When the S550 Generation Ford Mustang debuted for the 2015 model year, it represented a massive step on from the S197 model it replaced. Ford fit their iconic pony car with an independent rear suspension set-up for the first time since the 2004 Cobra, and they even crammed a four-cylinder engine under the hood. The reasoning behind these decisions were rather simple: Ford wanted to sell the Mustang globally for the first time since the car was introduced. And while the automaker has done just that in recent years, Ford of Europe has just made a dramatic change to their Mustang lineup. According to a report from CarScoops, the Ford Mustang can no longer be had with the 2.3L EcoBoost engine on the European continent.

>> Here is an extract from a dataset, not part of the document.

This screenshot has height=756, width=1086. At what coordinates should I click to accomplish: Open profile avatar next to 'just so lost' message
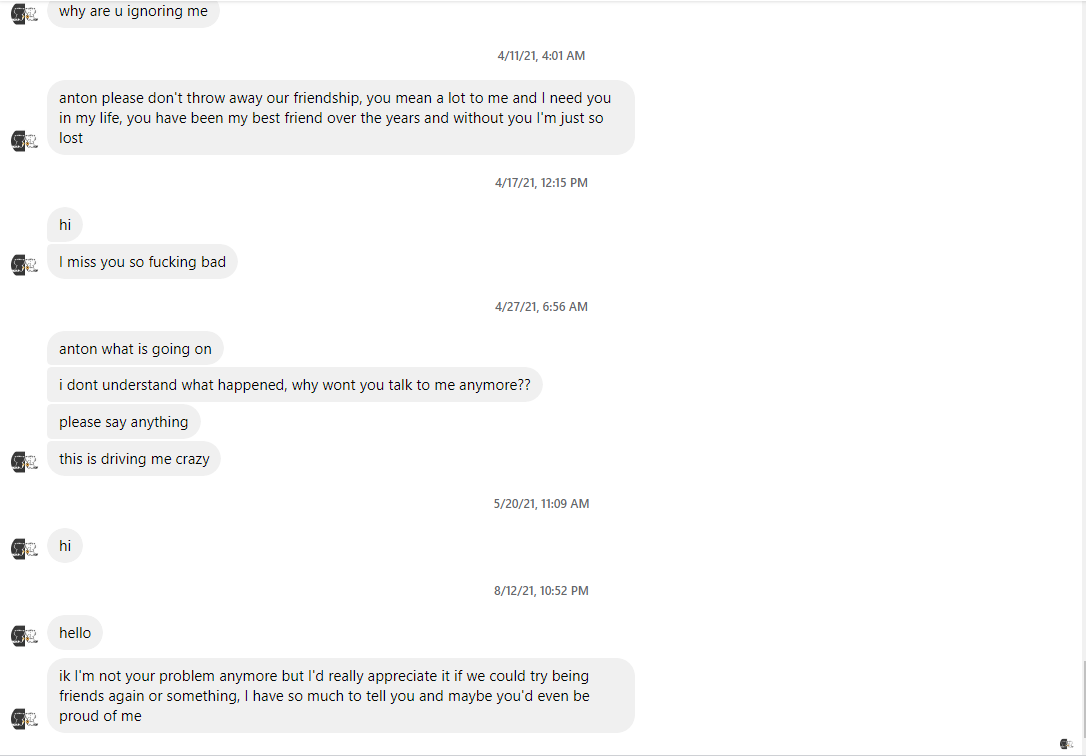pos(24,141)
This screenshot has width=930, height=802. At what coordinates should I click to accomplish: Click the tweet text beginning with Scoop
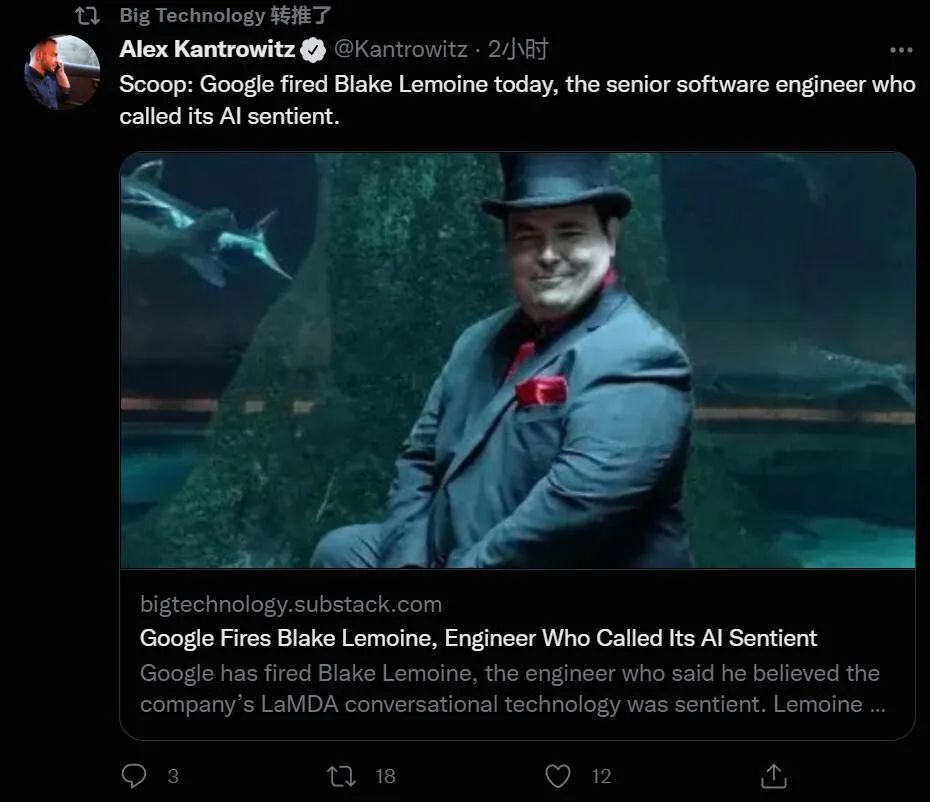click(x=516, y=99)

According to the report, Ford’s decision to pull the 2.3L EcoBoost-powered Mustang from European shores came as a result of customer demand. The turbo-four powered Ford Mustang only accounted for 15 percent of sales in the United Kingdom for example, which wasn’t enough to justify its existence in the eyes of Ford Motor Company. A Ford of Europe spokesperson further confirmed to the publication that the automaker quietly decided to pull the small-motored offering at the end of the 2020 model year.

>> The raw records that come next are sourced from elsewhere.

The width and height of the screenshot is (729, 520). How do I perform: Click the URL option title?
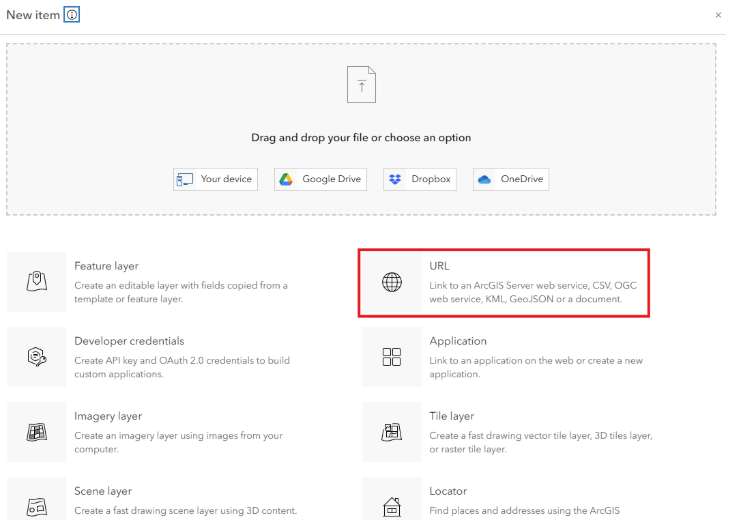click(440, 266)
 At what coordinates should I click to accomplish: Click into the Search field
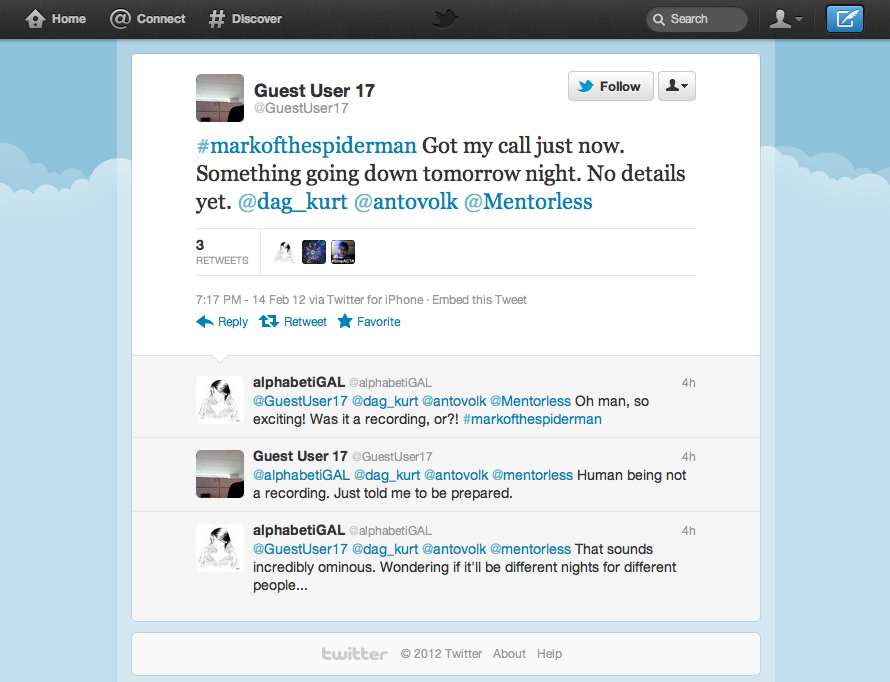tap(698, 19)
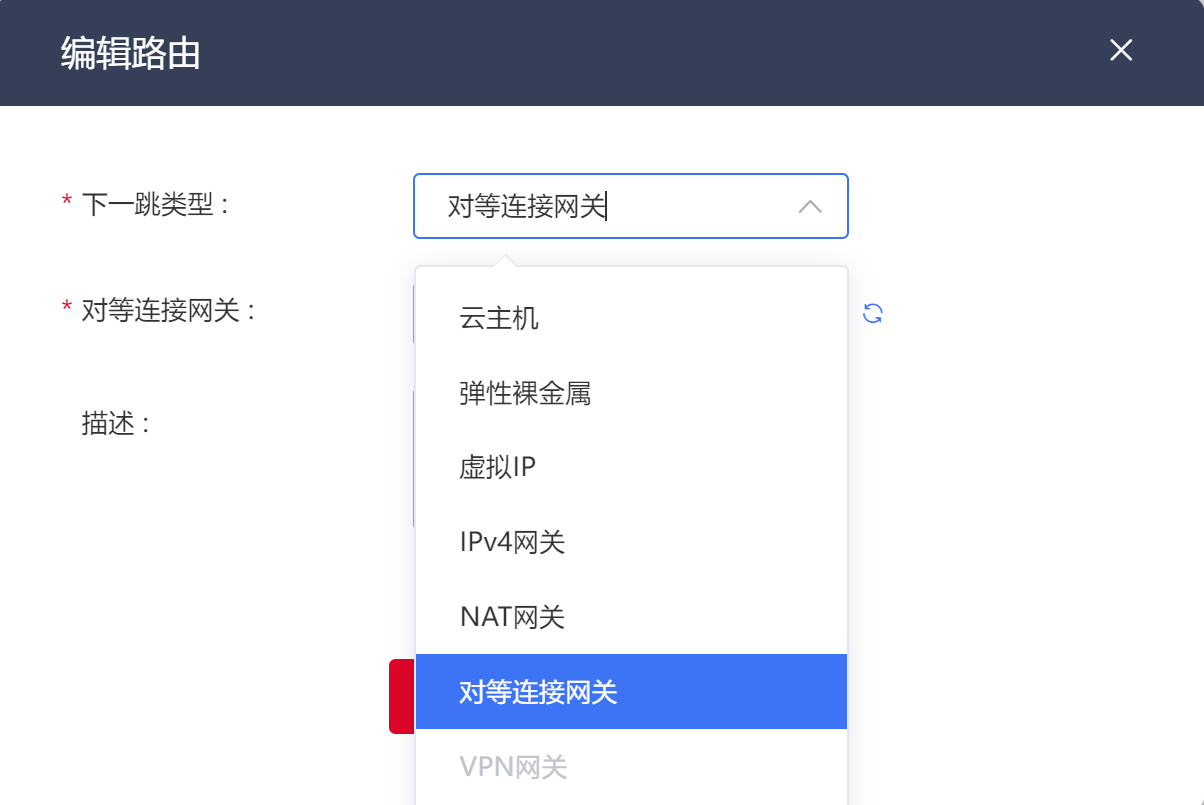Click the 编辑路由 dialog title
Screen dimensions: 1204x805
(130, 53)
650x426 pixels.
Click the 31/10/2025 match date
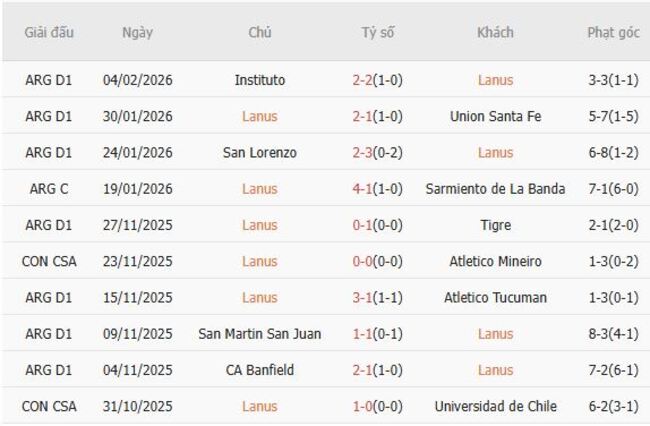click(138, 407)
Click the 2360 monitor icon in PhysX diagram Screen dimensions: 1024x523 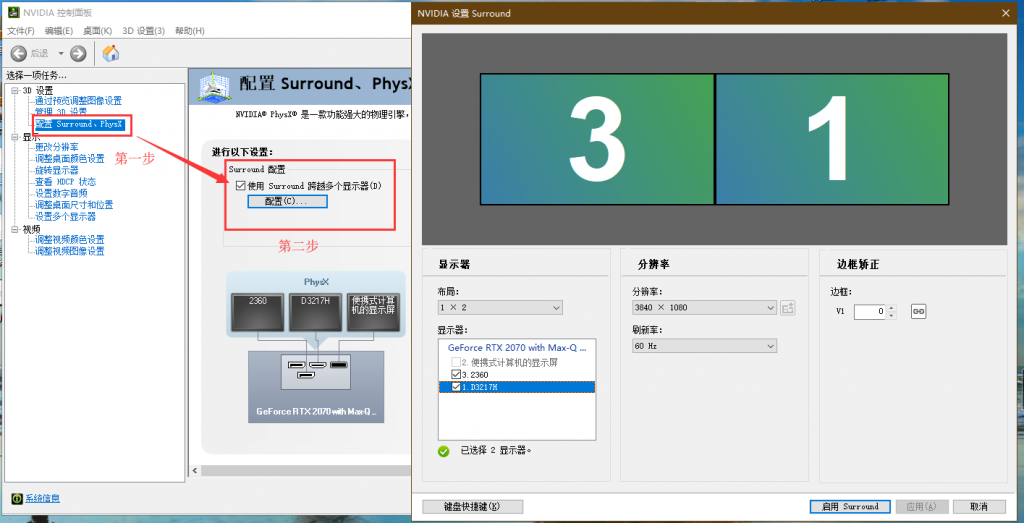257,312
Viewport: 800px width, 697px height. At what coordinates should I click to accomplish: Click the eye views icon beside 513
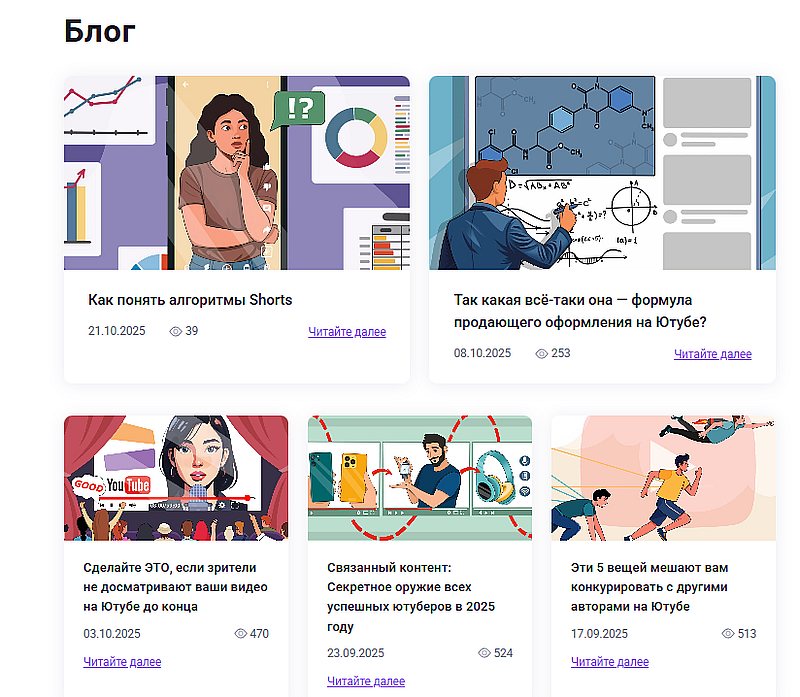728,633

The end of the Ford Mustang EcoBoost in Europe is somewhat ironic. That small engine is part of the reason why the car was considered as a global product, and was expected to be more popular than it clearly was. That said, Ford didn’t necessarily do themselves any favors in keeping the EcoBoost competitive.
In 2018, the automaker throttled the performance of the Ford Mustang EcoBoost in order to comply with tighter emissions regulations, dropping output down to just 286 horsepower. That’s not exactly thrilling for a car that costs well over $40,000 abroad. Furthermore, European customers associate the Ford Mustang nameplate with V8 engines just as much as we do. Considering this was the first time they had a chance to buy a Mustang of their own, we aren’t surprised most buyers opted for the more potent Coyote V8.
Now it is important to note that this decision should have no impact on the U.S. Market. A Ford spokesperson told CarScoops that Mustang EcoBoost offering “remains unchanged” here in the states, and “continues to be an important part” of the Ford Mustang family.
While we never like to hear about sports cars being removed from the market, European buyers still have a few Ford Mustang offerings to choose from. The standard GT now takes over as the base model offering, whereas the track-focused Mustang Mach 1 represents the fastest Mustang on offer abroad to this point. These muscle cars aren’t exactly cheap however. The Ford Mustang GT starts around the equivalent of $61,000, while the Mach 1 starts at over $76,000 according to Ford UK.